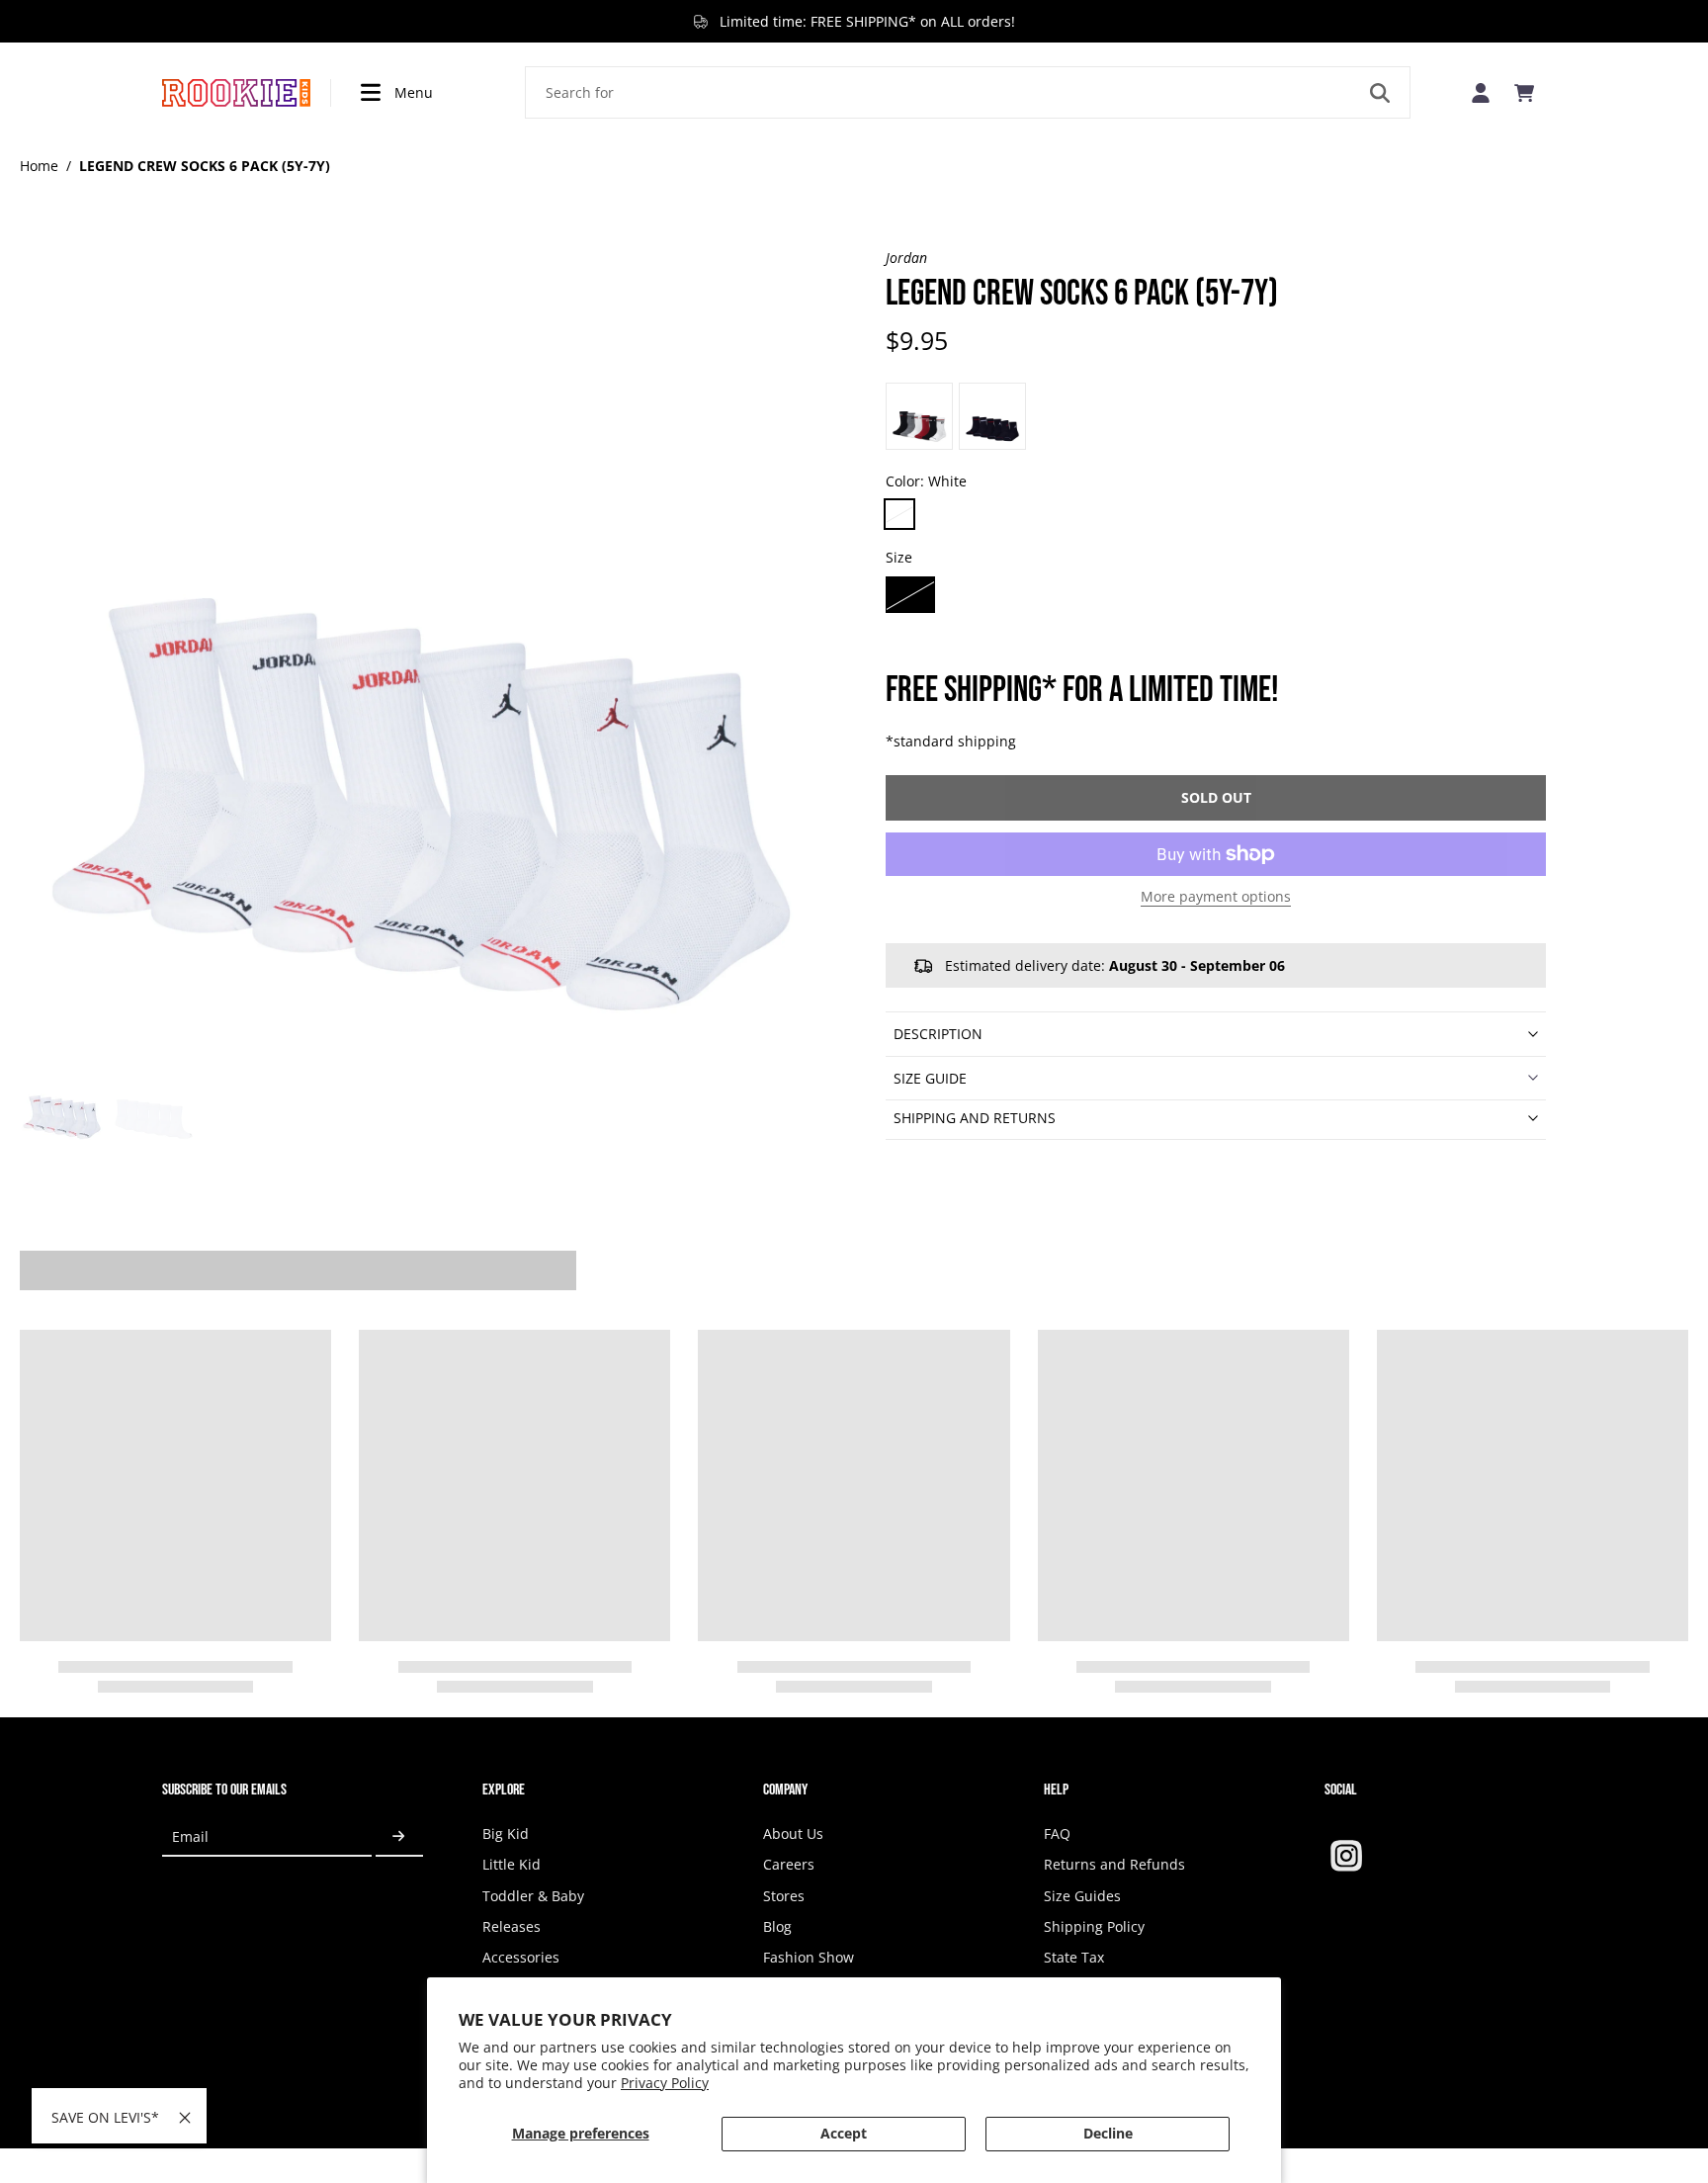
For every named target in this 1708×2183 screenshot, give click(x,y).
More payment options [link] (1216, 898)
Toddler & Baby (533, 1895)
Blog (777, 1926)
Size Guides (1082, 1895)
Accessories (520, 1957)
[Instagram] (1346, 1855)
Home (39, 165)
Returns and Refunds (1114, 1864)
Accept (843, 2133)
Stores (784, 1895)
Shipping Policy (1094, 1926)
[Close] (185, 2118)
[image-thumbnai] (62, 1101)
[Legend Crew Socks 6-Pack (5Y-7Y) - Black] (992, 416)
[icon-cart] (1524, 93)
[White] (899, 514)
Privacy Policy (665, 2082)
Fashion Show (808, 1957)
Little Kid (511, 1864)
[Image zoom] (421, 649)
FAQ (1057, 1833)
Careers (788, 1864)
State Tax (1074, 1957)
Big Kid (505, 1833)
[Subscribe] (399, 1836)
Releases (511, 1926)
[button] (1216, 798)
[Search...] (1380, 93)
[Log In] (1480, 92)
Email (190, 1836)
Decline (1108, 2133)
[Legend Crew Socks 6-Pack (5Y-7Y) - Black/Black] (919, 416)
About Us (793, 1833)
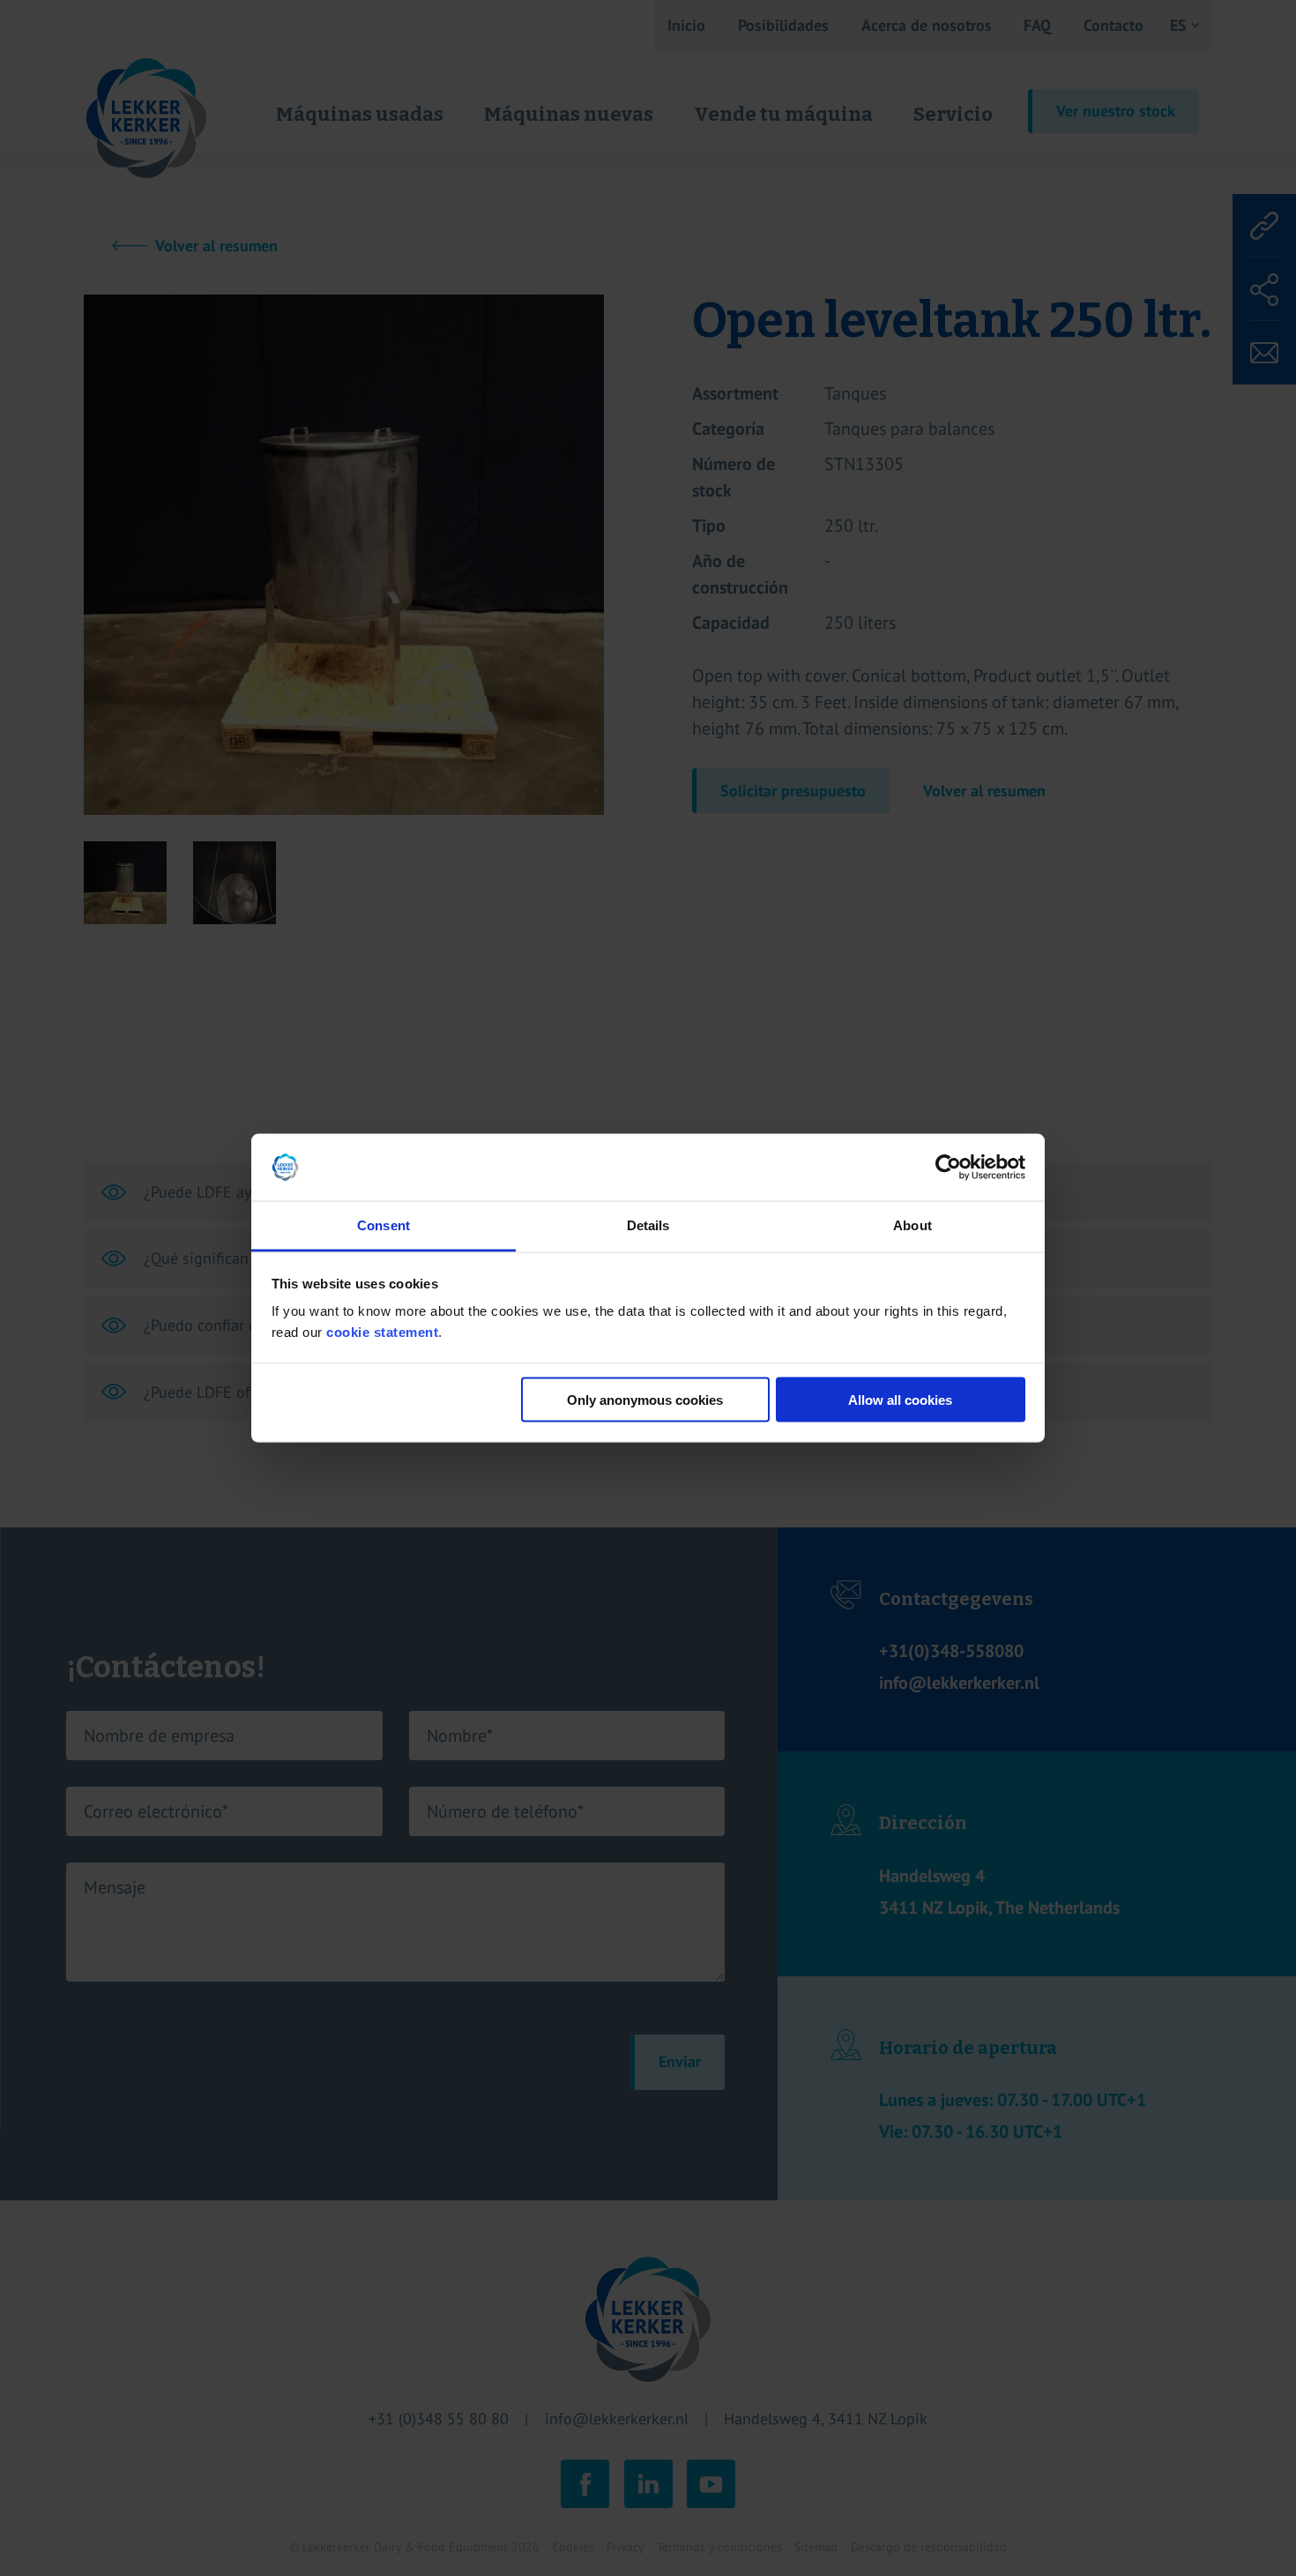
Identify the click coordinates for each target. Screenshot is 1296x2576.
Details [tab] (648, 1225)
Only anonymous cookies (645, 1399)
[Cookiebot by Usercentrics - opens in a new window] (948, 1167)
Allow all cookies (900, 1399)
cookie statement (382, 1332)
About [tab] (912, 1225)
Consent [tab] (383, 1225)
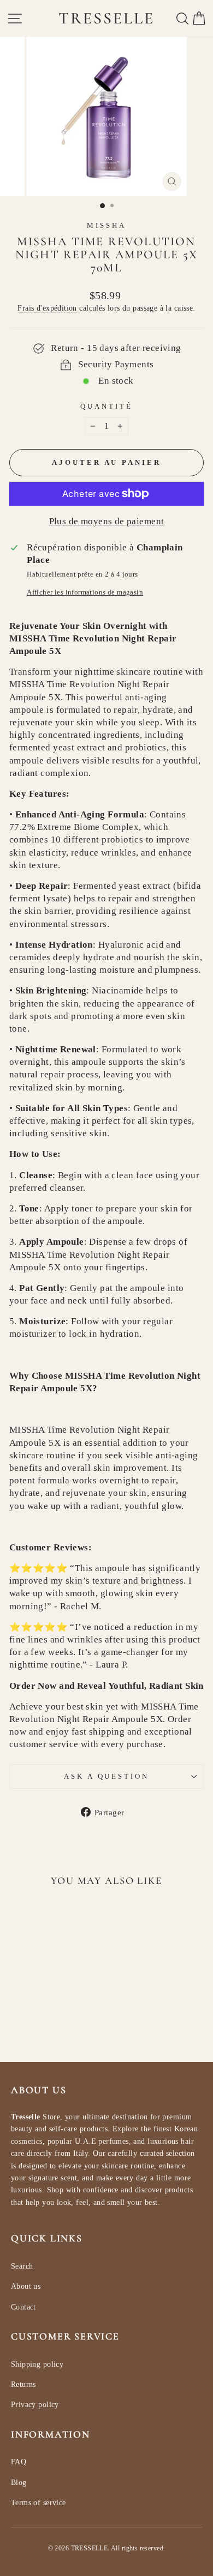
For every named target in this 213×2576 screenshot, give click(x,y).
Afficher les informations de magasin (85, 592)
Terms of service (38, 2503)
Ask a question (107, 1776)
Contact (23, 2307)
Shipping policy (37, 2364)
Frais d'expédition (46, 308)
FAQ (18, 2462)
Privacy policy (35, 2405)
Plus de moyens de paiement (106, 521)
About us (25, 2286)
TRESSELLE (106, 18)
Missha (106, 225)
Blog (19, 2482)
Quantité (106, 406)
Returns (23, 2384)
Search (22, 2266)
━━━━━━━━━━━━━━━━━━━━━━━━━━━━━━
Task description: Wherever the word "Socks" occurs in a line of the listing, copy that line.

The completed task:
[Legend Crew Socks 6-Pack (5Y-7Y) - Black] (992, 416)
[Legend Crew Socks 6-Pack (5Y-7Y) - Black/Black] (919, 416)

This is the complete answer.